Depressing – but necessary – to bear in mind that a settlement will rest more on power than on justice.
Some other lessons from the conflict also seem to be getting neglected.
First, that the success of Ukraine’s resistance is due to the courage and commitment of a smallish group of mostly young men. A group who in general weren’t getting good press or much encouragement before all this kicked off.
Secondly, the steady flow of Western self-congratulation seems overdone.
This war ought to have been a disaster for the Russian and Ukrainian people, and for Western interests. That the latter at least has not happened is due to advanced weaponry and tech-based tools, new tactics and trained men willing to fight.
Military success seems to be brushing earlier Western appeasement and unpreparedness under the carpet, just when it should be exposed in the spotlight.
Recall that back in February, Point of Order’s cautious hopes of successful Ukrainian resistance were not widely shared.
So the blunting of aggression against a flawed but plural democratic nation is an astonishing – and perhaps even undeserved – gift. It might be wise not to waste it.
Thirdly, this is a war with a system, rather than a country.
To understand it, you could do worse than browse The Russia Conundrum by former billionaire oligarch and political prisoner Mikhail Khodorkovsky.

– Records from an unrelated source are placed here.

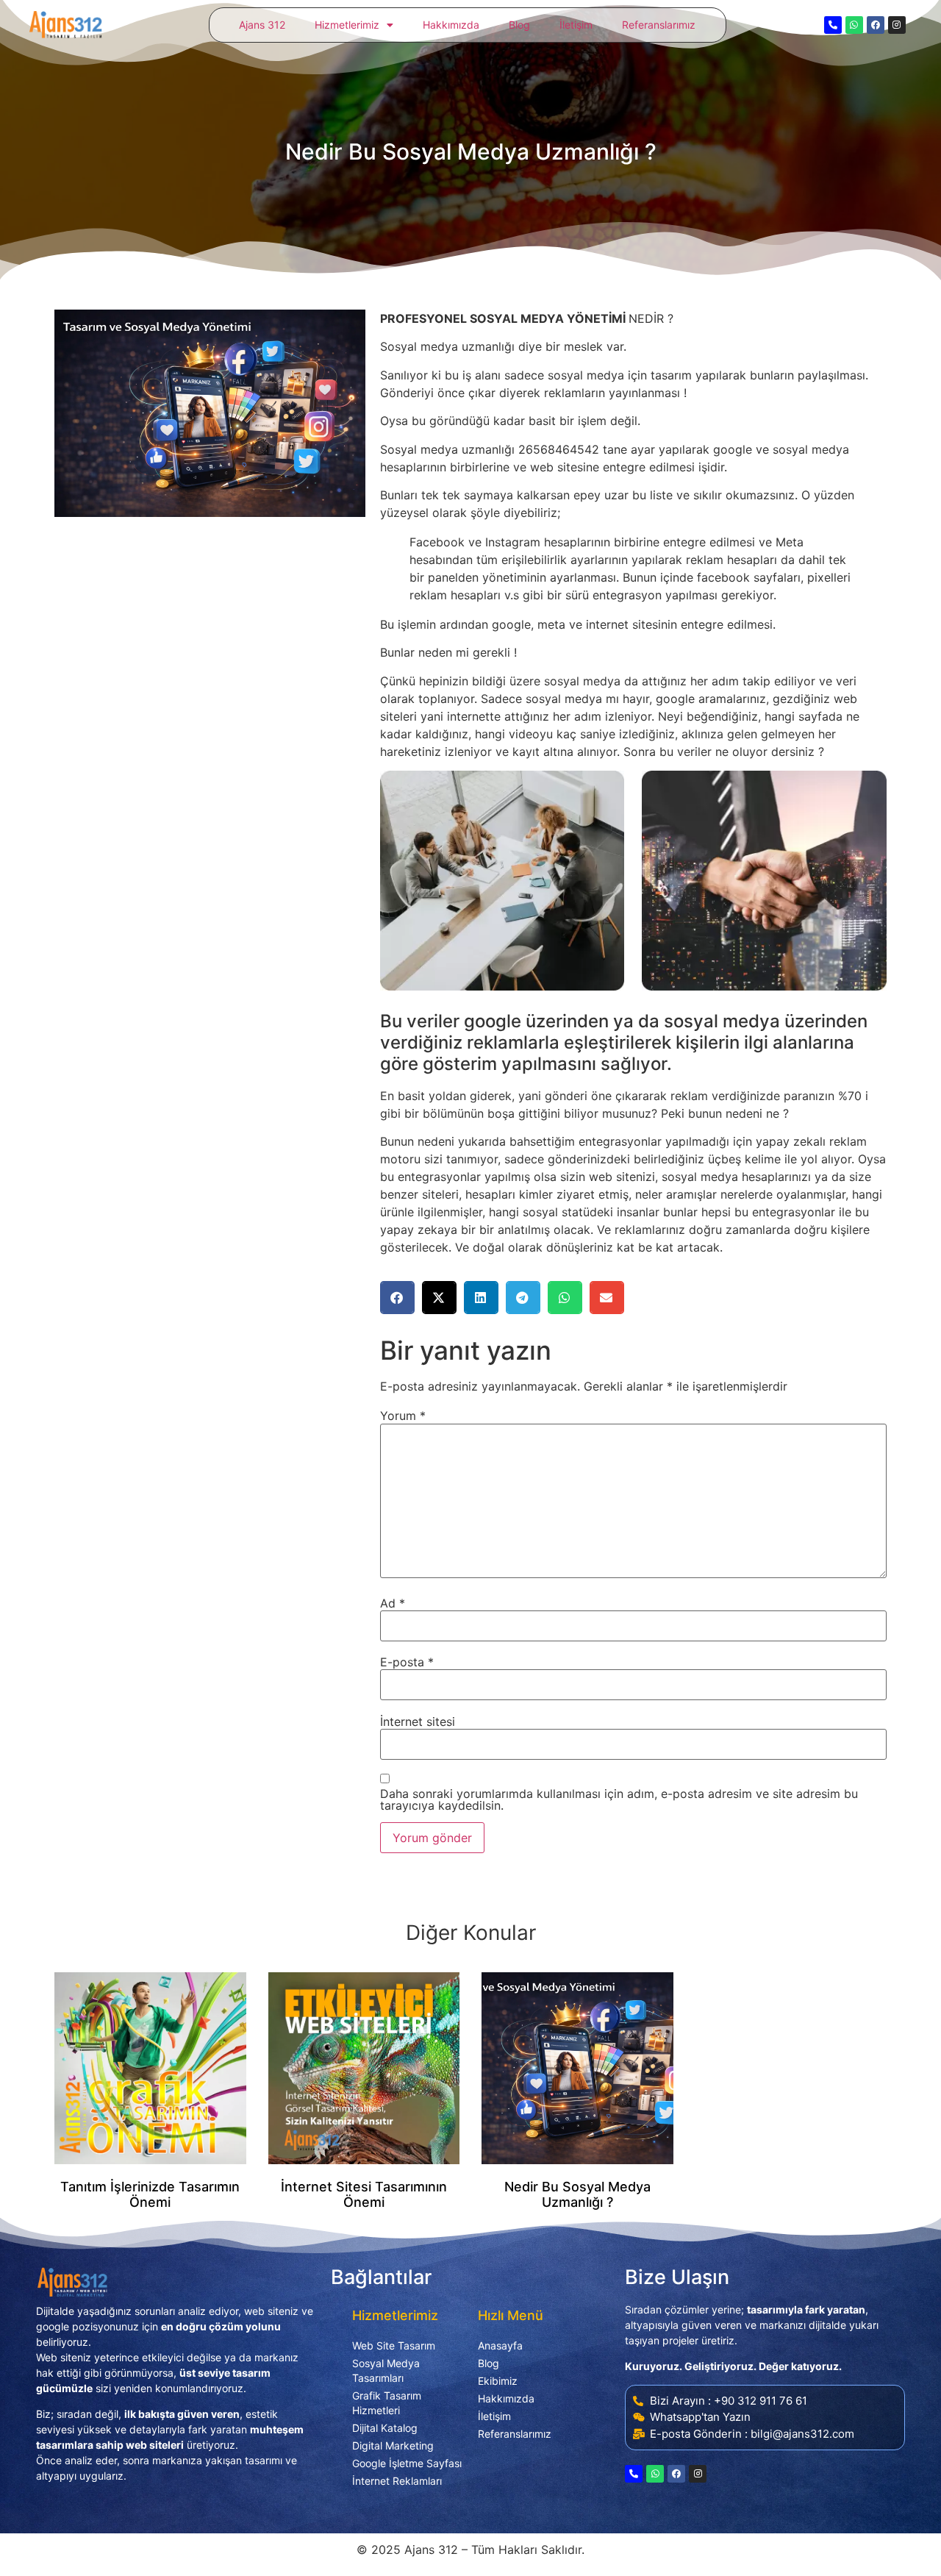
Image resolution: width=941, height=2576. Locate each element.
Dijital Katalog (385, 2428)
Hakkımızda (451, 24)
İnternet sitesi (417, 1721)
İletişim (576, 24)
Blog (519, 24)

His persecution is glossed over, perhaps because so many believe a successful Russian businessman must be a crook.
He offers his six years in the gulag and the confiscation of his business – when he could have chosen collaboration with Putin – as evidence of his commitment to liberal values and his country’s welfare.

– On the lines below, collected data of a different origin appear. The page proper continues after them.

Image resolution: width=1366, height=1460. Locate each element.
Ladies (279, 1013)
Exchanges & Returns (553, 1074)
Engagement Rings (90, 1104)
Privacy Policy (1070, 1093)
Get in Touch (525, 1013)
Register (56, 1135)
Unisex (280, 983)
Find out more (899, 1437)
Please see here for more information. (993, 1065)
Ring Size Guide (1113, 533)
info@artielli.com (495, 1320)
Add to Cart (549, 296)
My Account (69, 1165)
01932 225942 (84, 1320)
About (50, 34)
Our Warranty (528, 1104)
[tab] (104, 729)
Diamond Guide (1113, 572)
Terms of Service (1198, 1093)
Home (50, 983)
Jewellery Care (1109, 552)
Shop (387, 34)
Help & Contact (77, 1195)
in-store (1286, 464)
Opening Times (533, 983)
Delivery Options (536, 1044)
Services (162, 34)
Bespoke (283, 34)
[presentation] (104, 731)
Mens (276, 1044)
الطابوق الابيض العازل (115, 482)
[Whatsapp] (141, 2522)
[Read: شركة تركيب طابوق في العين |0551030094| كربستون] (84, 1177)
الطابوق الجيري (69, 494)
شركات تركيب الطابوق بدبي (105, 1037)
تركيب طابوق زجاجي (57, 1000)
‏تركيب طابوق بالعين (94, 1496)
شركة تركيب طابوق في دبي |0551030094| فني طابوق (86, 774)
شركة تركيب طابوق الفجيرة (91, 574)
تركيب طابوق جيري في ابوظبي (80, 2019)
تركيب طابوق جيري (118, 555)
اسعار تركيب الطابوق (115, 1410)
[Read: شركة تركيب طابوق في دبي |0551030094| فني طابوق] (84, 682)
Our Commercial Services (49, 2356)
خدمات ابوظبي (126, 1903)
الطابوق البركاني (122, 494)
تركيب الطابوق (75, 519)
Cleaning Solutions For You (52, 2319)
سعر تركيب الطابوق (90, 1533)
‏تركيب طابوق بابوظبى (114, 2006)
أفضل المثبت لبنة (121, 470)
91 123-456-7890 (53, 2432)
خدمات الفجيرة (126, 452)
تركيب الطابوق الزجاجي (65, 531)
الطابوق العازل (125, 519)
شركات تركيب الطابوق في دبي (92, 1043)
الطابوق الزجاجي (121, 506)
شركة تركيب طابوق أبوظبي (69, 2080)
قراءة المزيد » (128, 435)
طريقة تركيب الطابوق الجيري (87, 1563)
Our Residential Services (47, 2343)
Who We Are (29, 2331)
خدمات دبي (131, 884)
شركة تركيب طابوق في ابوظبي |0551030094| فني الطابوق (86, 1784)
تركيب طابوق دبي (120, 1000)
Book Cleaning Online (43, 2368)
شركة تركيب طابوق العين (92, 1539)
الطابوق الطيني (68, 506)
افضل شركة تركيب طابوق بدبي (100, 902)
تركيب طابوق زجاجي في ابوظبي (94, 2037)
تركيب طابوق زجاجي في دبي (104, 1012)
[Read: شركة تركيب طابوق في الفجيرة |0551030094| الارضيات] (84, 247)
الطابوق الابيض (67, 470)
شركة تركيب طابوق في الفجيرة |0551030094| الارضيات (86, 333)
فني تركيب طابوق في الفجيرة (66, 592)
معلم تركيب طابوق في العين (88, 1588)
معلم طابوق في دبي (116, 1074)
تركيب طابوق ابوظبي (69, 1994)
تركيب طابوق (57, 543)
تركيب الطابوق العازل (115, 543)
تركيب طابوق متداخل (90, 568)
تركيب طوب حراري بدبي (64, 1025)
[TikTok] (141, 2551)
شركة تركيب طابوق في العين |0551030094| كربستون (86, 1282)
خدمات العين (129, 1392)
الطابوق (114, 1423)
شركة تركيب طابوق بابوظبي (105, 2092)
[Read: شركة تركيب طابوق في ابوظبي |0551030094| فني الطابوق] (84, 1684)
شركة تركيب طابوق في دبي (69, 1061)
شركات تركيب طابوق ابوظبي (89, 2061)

And as a Russian and an insider, he provides a vivid picture of the creation from the security apparatus of a governing class that is a law unto itself.
During Putin’s twenty two years in power, it has systematically eliminated the bases of civil society: security of property and the fruits of labour; reliable justice and restraints on state power; fair competition for the right to govern; the opportunity and ability to organise, express and disseminate alternatives.
What Khodorkovsky captures is the thoroughness of the transformation. According to his numbers (unverified and perhaps unverifiable) the governing class takes 10% of Russia’s GDP through corruption: a tithe, but much more destructive of welfare. One in six entrepreneurial businesses has been stolen from its owner (the rest presumably operating under ‘protection’).
The contrast with China is stark. Deng Xiaoping also toiled for nearly twenty years but in a different direction. He sought to convince the workers and peasants that the Communist party would respect the fruits of their labour – just as long as they did not challenge its governance (and hence the significance of President Xi’s recent signals that he might renegotiate the bargain).
This suppression of independent activity – social and entrepreneurial – would now appear to be Russia’s chief source of political and economic weakness.
It should clarify that the principal enemy is the Russian governing class, rather than the Russian people.
And that we all win if the Russian people can be helped to turn round the course of the last twenty two years.
Don’t forget then, that in all that time the only people who have come near to inflicting a political defeat on that class are a handful of American (and British) trained Ukrainian men.
So it might be a good idea to be very clear what you are negotiating about, before starting.